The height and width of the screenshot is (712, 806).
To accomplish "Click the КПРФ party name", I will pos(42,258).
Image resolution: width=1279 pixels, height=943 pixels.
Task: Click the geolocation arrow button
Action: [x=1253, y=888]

▬▬▬

GIVEN INSTRUCTION
Extract every line above that contains the string "height". Treat the match as case-sensitive.

SOLUTION
The height and width of the screenshot is (712, 806).
Image resolution: width=1279 pixels, height=943 pixels.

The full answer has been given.